Management: Temporary modifications to diet and lifestyle, such as not eating within 3 hours of bedtime, drinking plenty of fluids, avoiding spicy, acidic, and fried foods, and eating smaller, bland meals more frequently. Avoid tobacco and alcohol.
Sleeping upright with more pillows (or on a recliner chair) to support the upper body or sleeping on the left side with the head elevated may also be a good idea.
Antacids may be helpful, but never take any medications without consulting with a sleep specialist.
Parasomnias are unconscious behaviors or events that occur during falling asleep or arousals.
Sleepwalking is more common right before menstruation.
Another dangerous parasomnia, sleep-related eating disorder (SRED), involves eating and drinking during sleep. It is more common in women than in men.
Are parasomnias more common during pregnancy?
The incidence of sleep paralysis may increase during the second half of pregnancy
As for sleepwalking, sleeptalking, hypnagogic hallucinations, and sleep bruxism – they actually seem to decrease during pregnancy.
Dreaming in general may increase for some women, and you may even have a bad dream or even nightmares concerning the infant or pregnancy. If this happens more than you’re comfortable with, then get help because it often involves confusional arousals, interfering with the quality of sleep. Dreams may be more vivid, detailed, strange, or disturbing.
The reason for the increase in disturbing dreams (and other parasomnias) which some women experience during pregnancy may have to do not just with hormones such as cortisol, but may result from fragmented sleep (e.g., due to breathing problems), anxiety, and stress.

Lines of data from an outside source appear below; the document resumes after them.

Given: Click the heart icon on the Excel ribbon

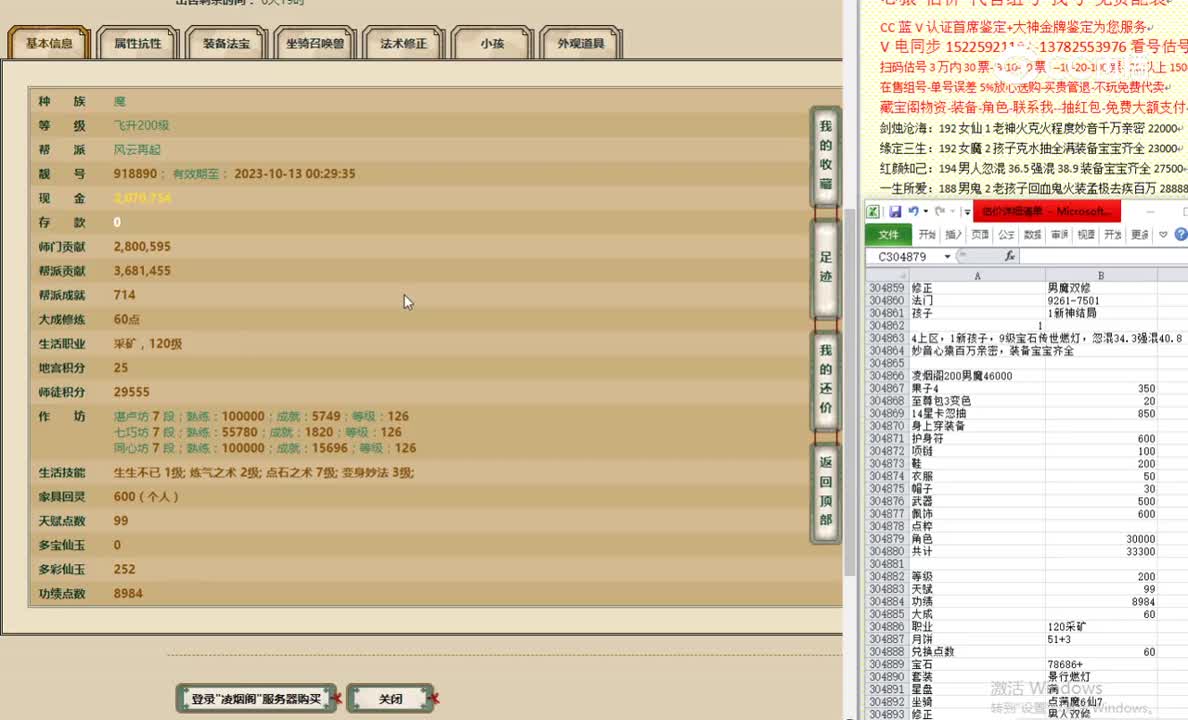Looking at the screenshot, I should coord(1162,234).
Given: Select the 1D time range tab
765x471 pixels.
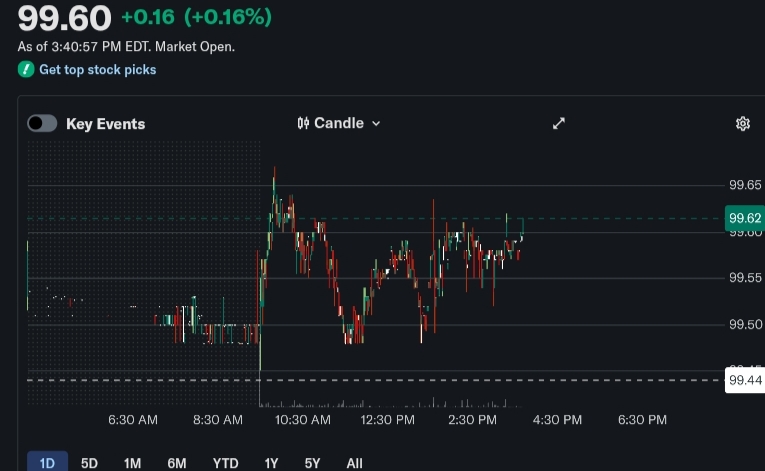Looking at the screenshot, I should click(47, 463).
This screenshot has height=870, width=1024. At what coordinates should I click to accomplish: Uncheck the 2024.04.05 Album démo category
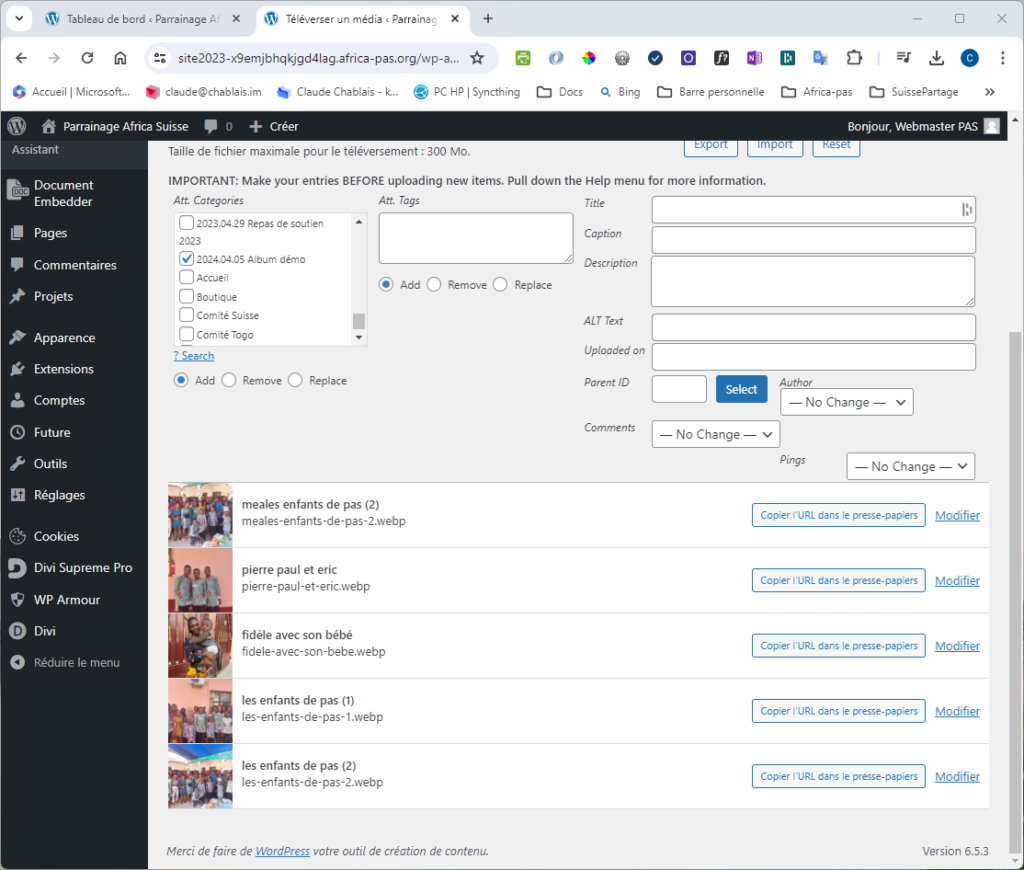click(x=186, y=259)
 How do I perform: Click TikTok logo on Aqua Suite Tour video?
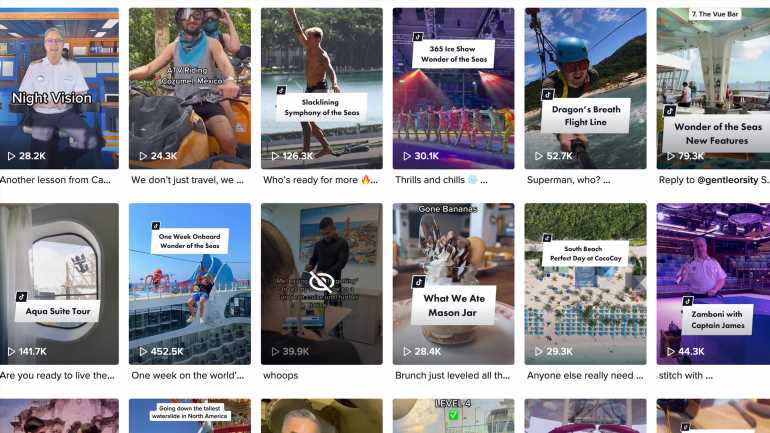click(x=22, y=297)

Narcolepsy usually emerges during young adulthood, affecting women in the reproductive phase of life. During pregnancy, symptoms may either worsen or improve. Narcolepsy drugs should be avoided.
Obviously, cataplexy in particular would be highly dangerous during pregnancy.

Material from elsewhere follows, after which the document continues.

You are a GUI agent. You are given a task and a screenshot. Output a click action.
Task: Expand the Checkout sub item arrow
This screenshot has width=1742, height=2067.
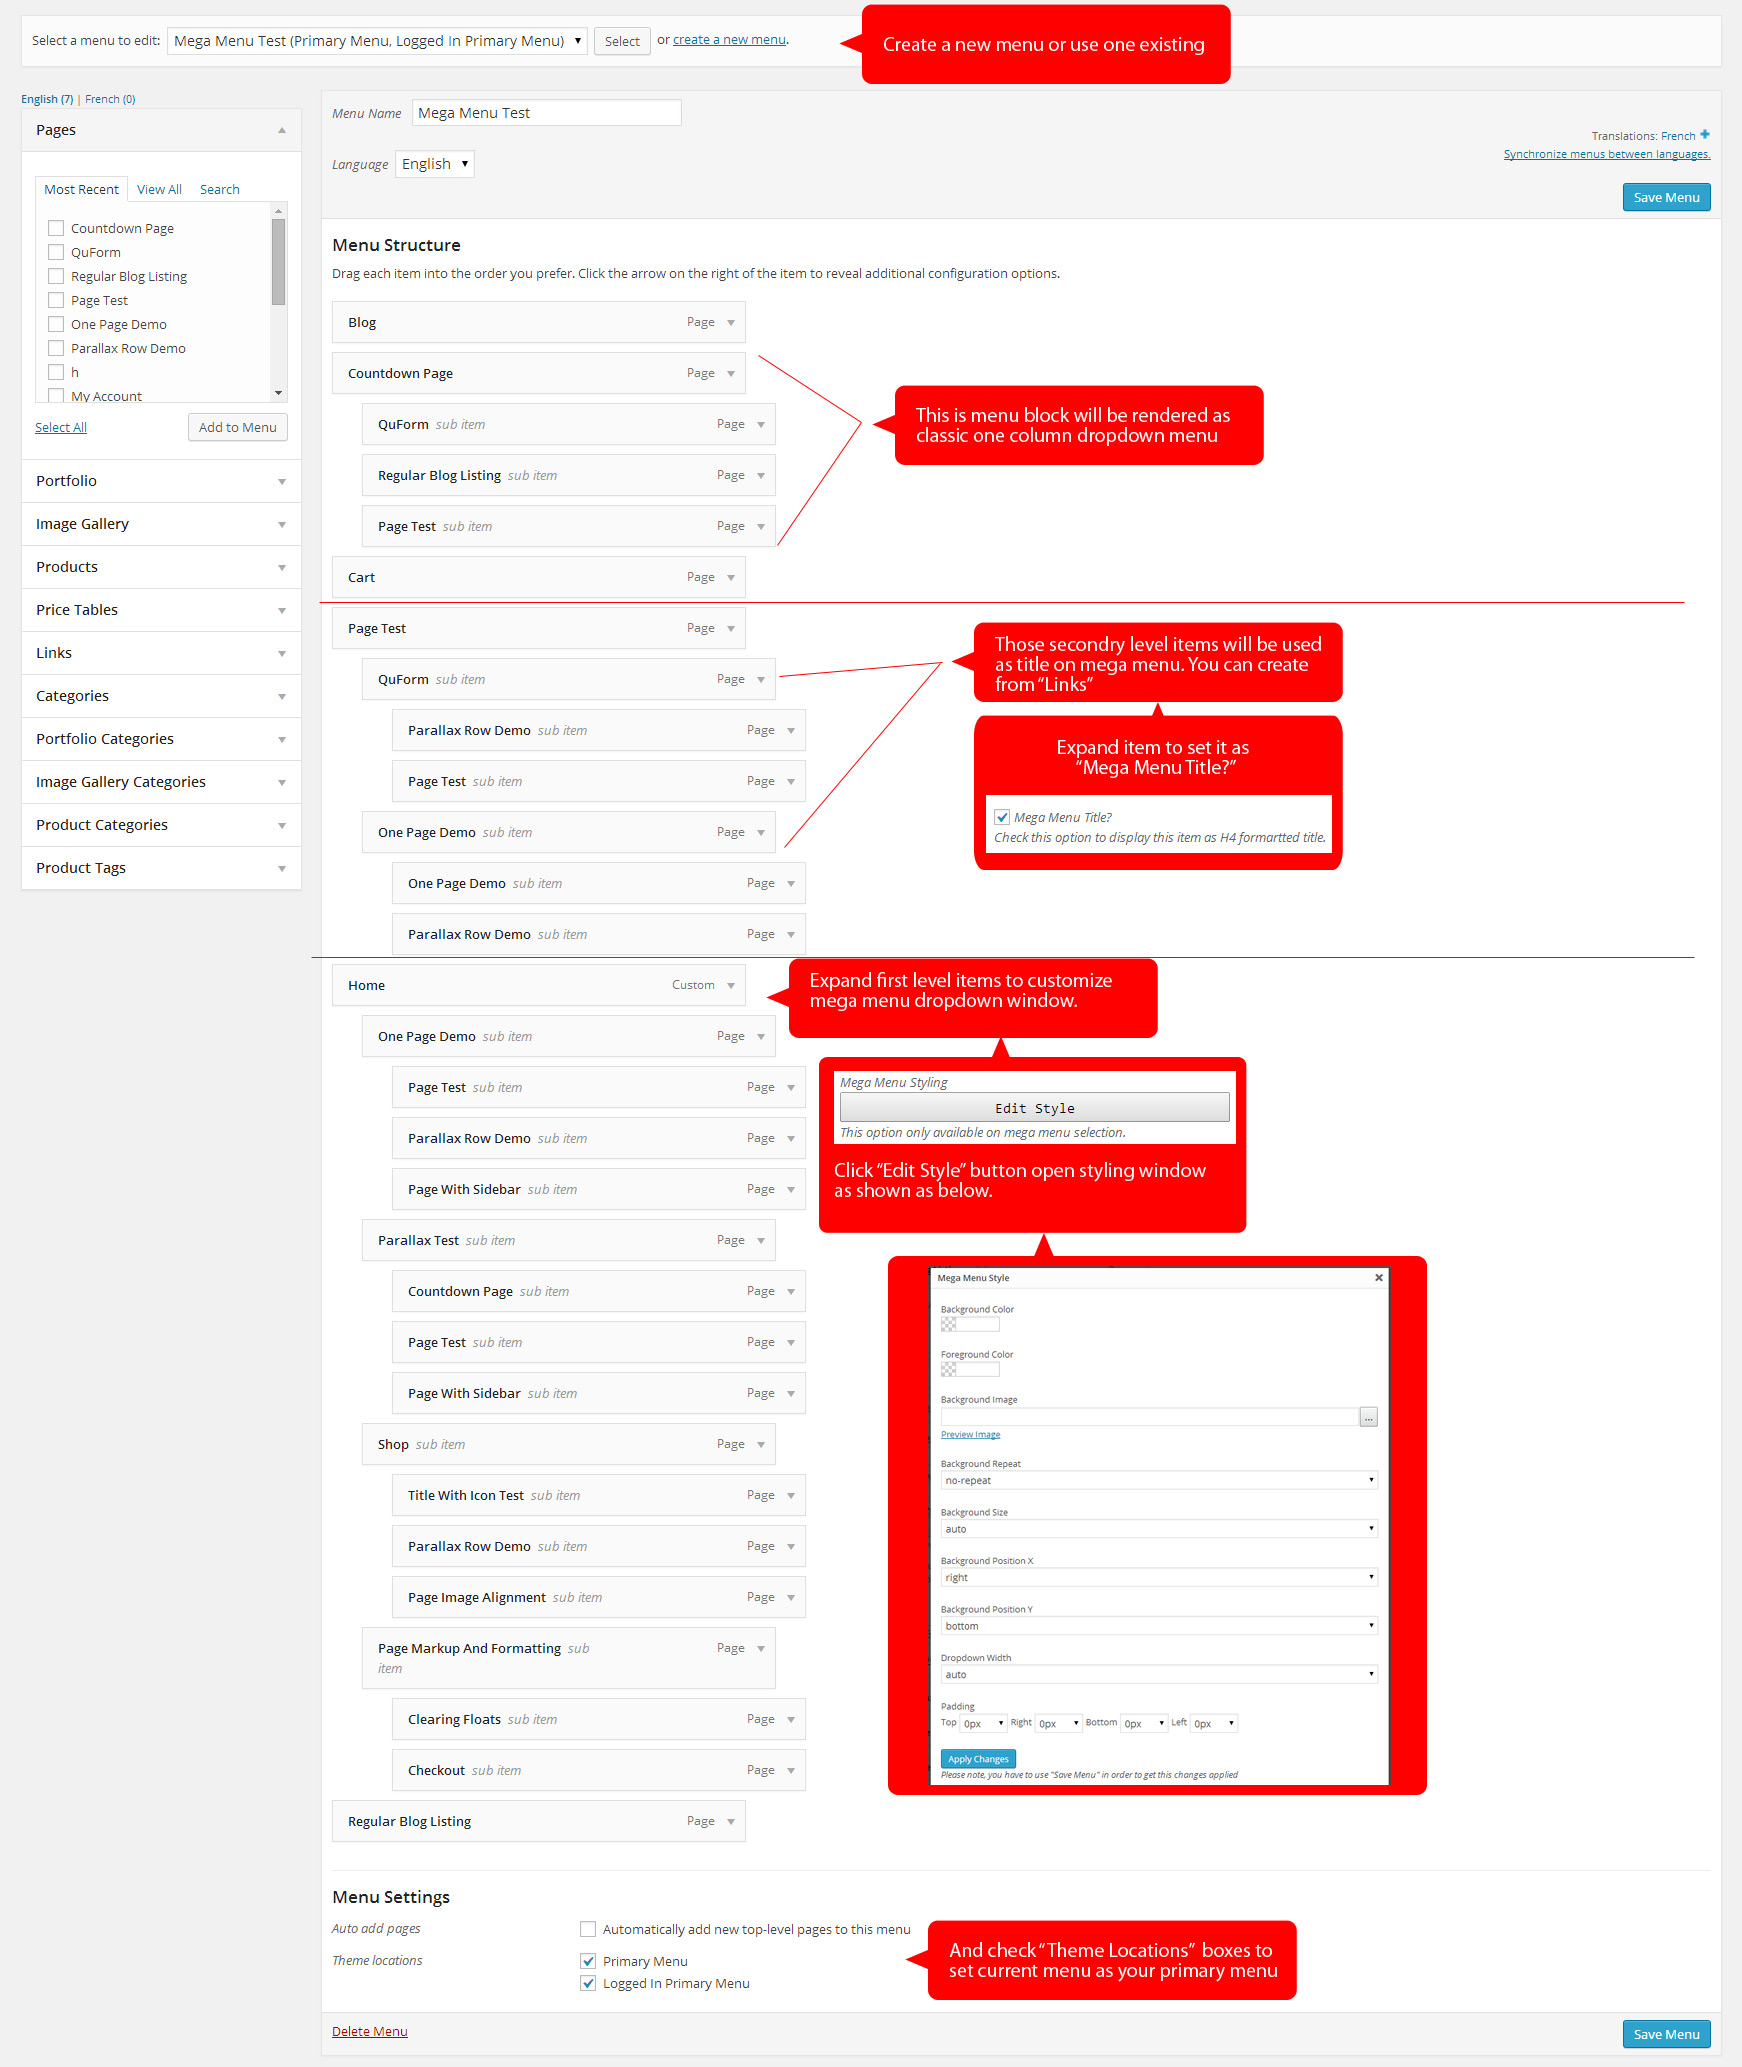(x=791, y=1771)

Treatment often includes taking scheduled daytime naps, stress management, avoiding problematic situations, and improving sleep hygiene. It is important to remain physically active in a controlled environment to avoid becoming obese and having breathing problems.

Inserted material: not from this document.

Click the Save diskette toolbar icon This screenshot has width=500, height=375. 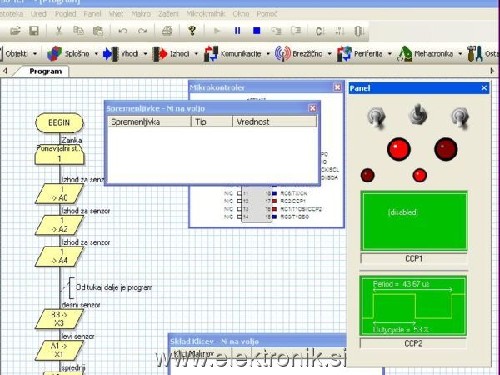[x=34, y=31]

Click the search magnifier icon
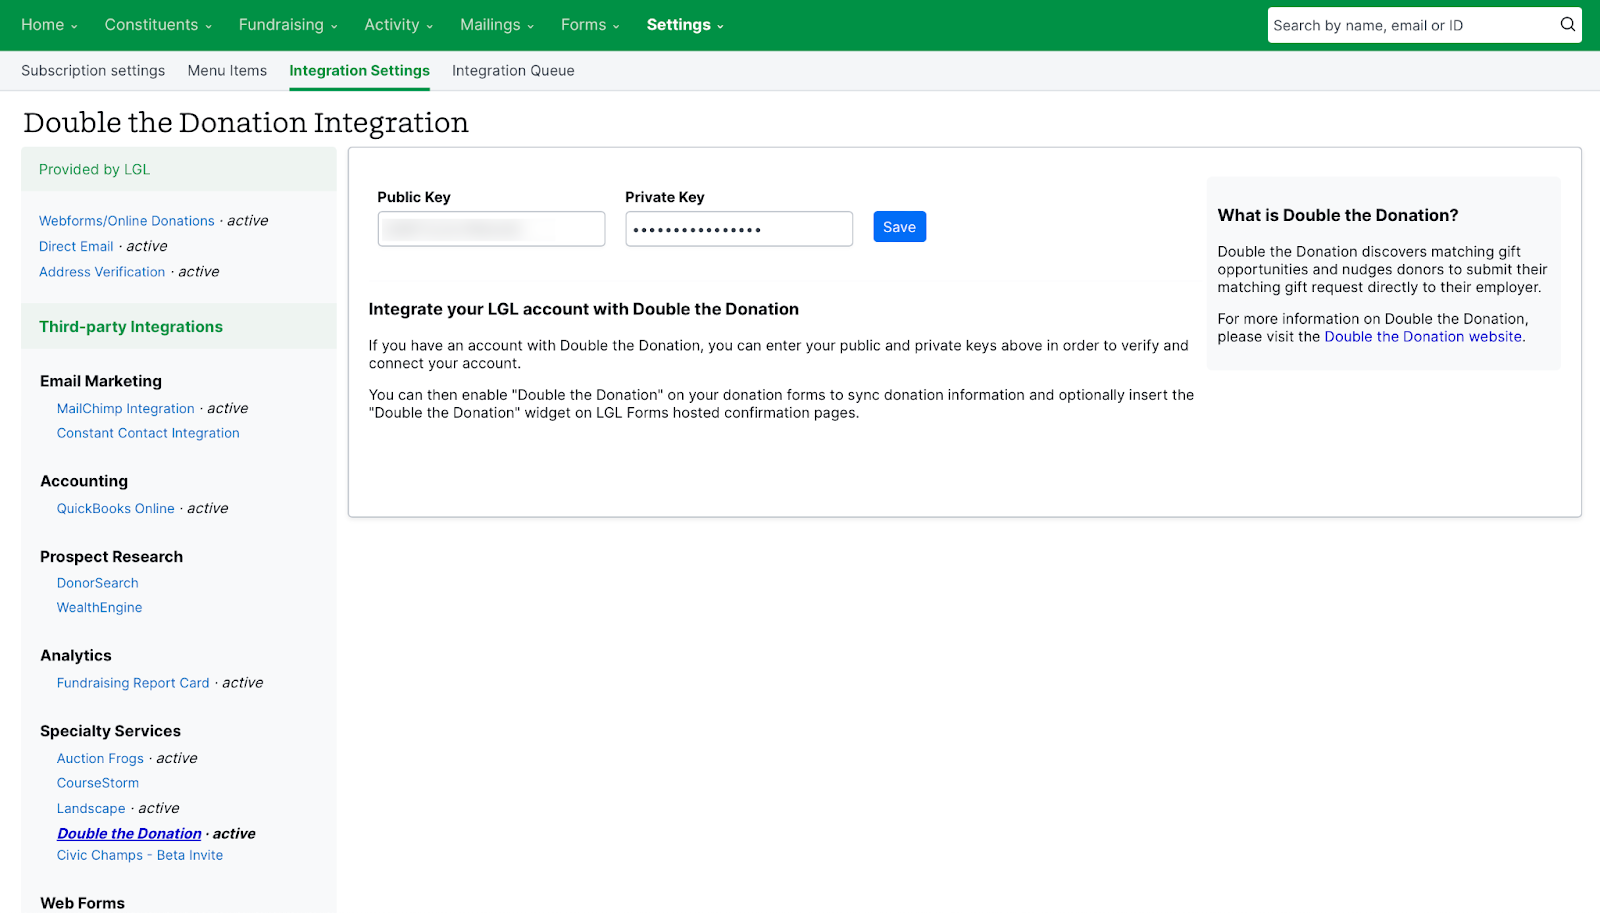pos(1567,25)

Sleep-Disordered Breathing (SDB)
Premenopausal women are at lower risk for development of SDB, due in part to a protective effect of sex steroids on the upper airway.
Sleep-Disordered Breathing (SDB) in Pregnancy
Pregnant women may be particularly predisposed to obstructive sleep apnea and other major sleep-related breathing disorders
Sleep-disordered breathing (SDB) symptoms are common during pregnancy and worsen as the pregnancy progresses. It can result from added abdominal weight gain, nasal congestion (pregnancy rhinitis), and changes in the respiratory system which are caused by hormones beginning early in the first trimester and increasing progressively throughout the pregnancy.
Risk factors include smoking, obesity, high pre-pregnancy BMI, older maternal age, chronic hypertension, diabetes, previous preeclampsia, and twin pregnancies.
It is important to treat SDB because otherwise it may increase the risk of complications including cesarean delivery, preterm birth, miscarriage, fetal malformations/abnormalities, and stillbirth, impair the growth of the fetus, and cause obesity, diabetes, inflammation, preeclampsia, hypertension, too much fat in the blood, and even death.
According to a 2019 study, during the late stages of pregnancy, women who suffer from obstructive sleep apnea and have no history of depression appear to be more prone to experiencing depressive symptoms, while in those women with a history of depression, OSA may increase depressive symptoms.
Treatment/management: Spend less time sleeping in the supine position. Use continuous positive airway pressure (CPAP) or dental devices.
Sleep-Disordered Breathing during Menopause
Menopause is believed to be a risk factor for obstructive sleep apnea due presumably to excessive weight gain, changes in body fat storage that occur during this period, and hormonal changes.
Prevention/Treatment: While HT (hormonal therapy) may work for some women, CPAP is the preferred treatment as it is safer and more effective. Proper diet and ample exercise and important too in order to maintain a healthy weight. Avoid sleeping pills and alcohol.